O texto foi aprovado em regime de urgência e única discussão instituindo o Programa Atestado Responsável, com a finalidade de endurecer a emissão de atestados, proposta  dos vereadores Rafael Tavares e André Salineiro.

Segundo o texto aprovado, a emissão de atestados deverá ocorrer de forma criteriosa e ética, sendo prerrogativa exclusiva do médico, que decidirá sobre a necessidade e o período de afastamento do paciente.

Quando não houver justificativa médica para afastamento, poderá ser emitida apenas uma declaração de comparecimento, comprovando a presença do paciente na unidade de saúde. A Consolidação das Leis do Trabalho (CLT) não especifica sobre a apresentação deste documento para abonar  a falta no trabalho, ou seja, a empresa não tem a obrigação de pagar o salário do dia.

Conforme a lei, o programa “Atestado Responsável” tem objetivo de promover a emissão de atestados médicos de forma responsável e ética, priorizando as reais necessidades clínicas dos pacientes, contribuir para a redução da sobrecarga de atendimentos nas UPA’s e Postos de Saúde, direcionando os recursos para os casos de maior urgência e gravidade. 

Além disso, pretende desestimular o uso indevido e fraudulento de atestados para fins de justificação de ausências sem real necessidade de afastamento laboral, fortalecer a autonomia, a segurança e a responsabilidade do profissional médico na tomada de decisão clínica sobre a necessidade de afastamento do trabalho.

Conforme o texto, o intuito do programa é implementar medidas de controle, registro e transparência na emissão de atestados médicos incluindo o monitoramento da quantidade de documentos emitidos, identificação de padrões de uso e eventuais fraudes, de modo a permitir a avaliação contínua da política pública e seus ajustes futuros.
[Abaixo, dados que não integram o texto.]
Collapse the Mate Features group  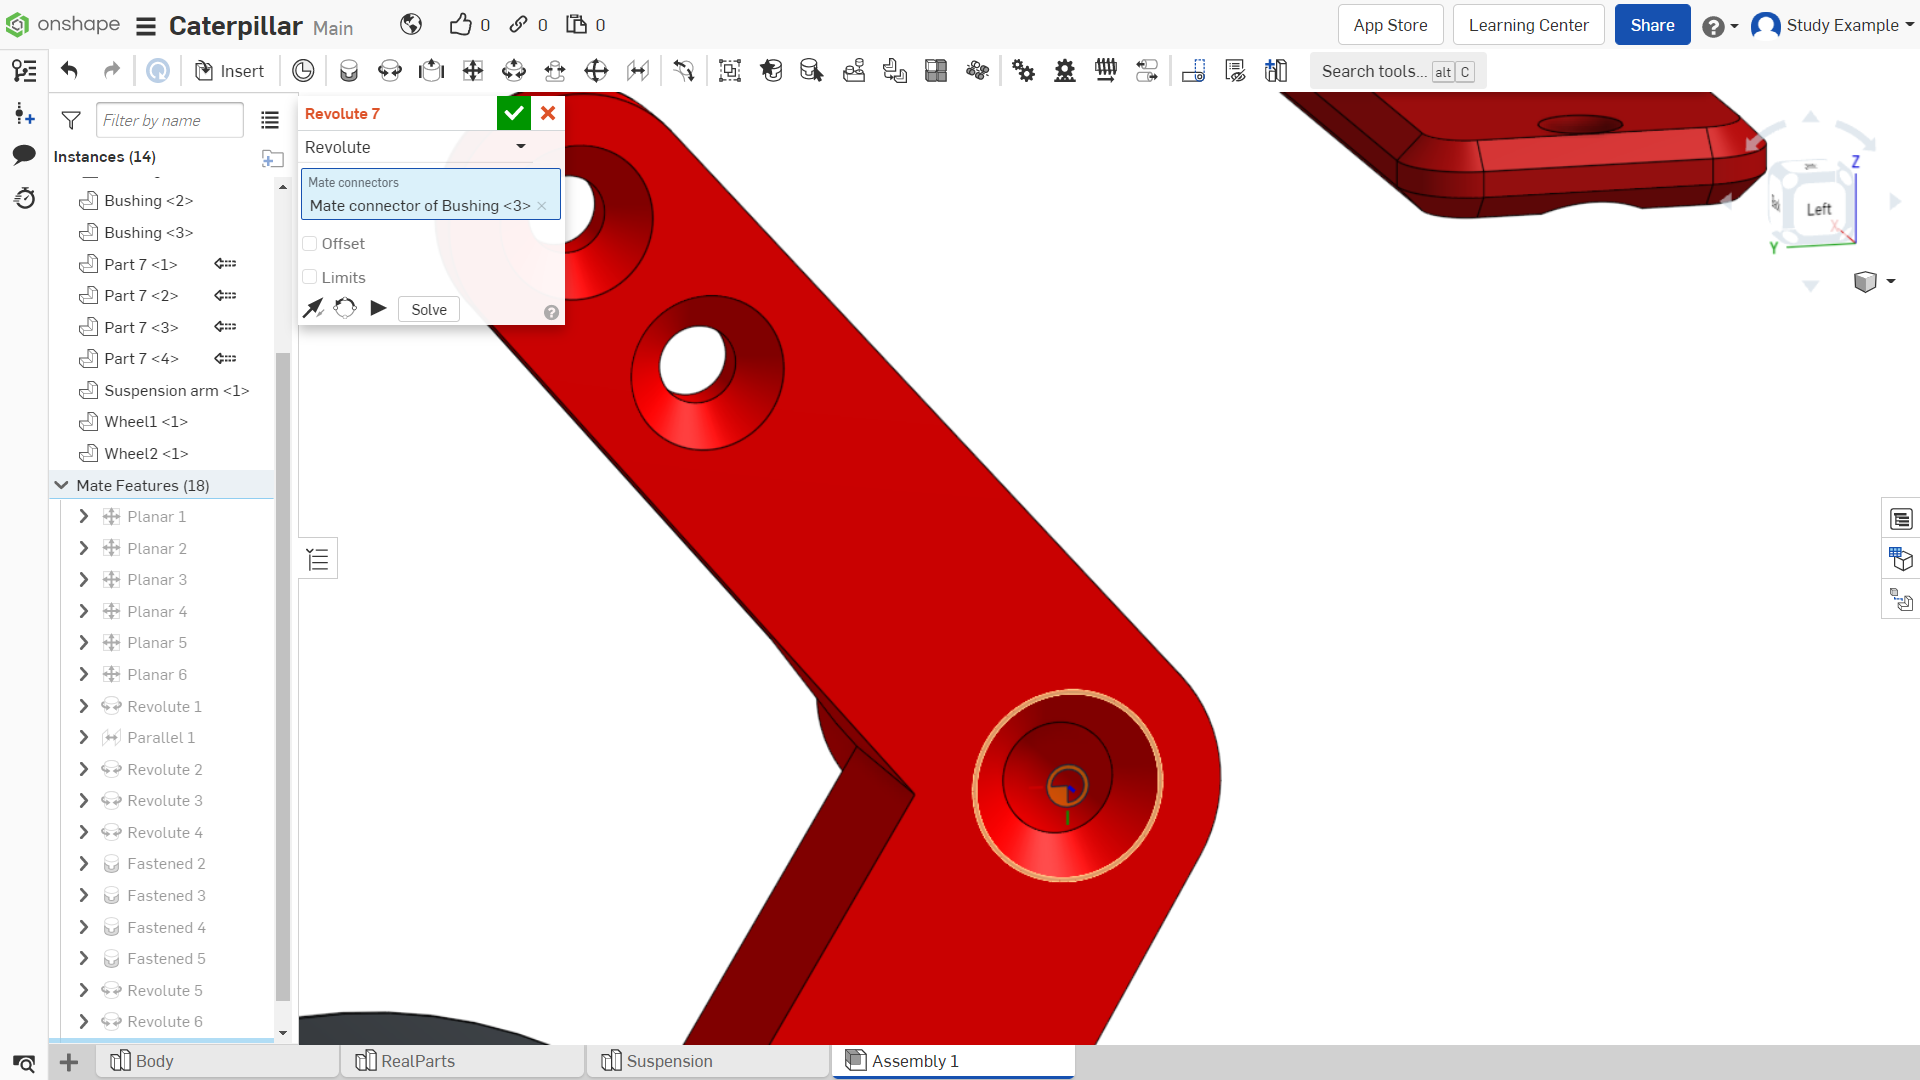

O que diz as regras da CLT?

A Consolidação das Leis do Trabalho (CLT) não especifica a declaração de comparecimento, exceto em situações específicas, prevista no Artigo 473, em que o trabalhador pode se ausentar sem prejuízo do salário para acompanhar a esposa ou companheira durante a gravidez até dois dias para consultas médicas e exames, ou para acompanhar um filho de até 6 anos em consulta médica, uma vez por ano.

Para outros tipos de consultas e exames, o abono de faltas não é previsto na lei e a aceitação do documento depende da política interna da empresa ou de acordos coletivos.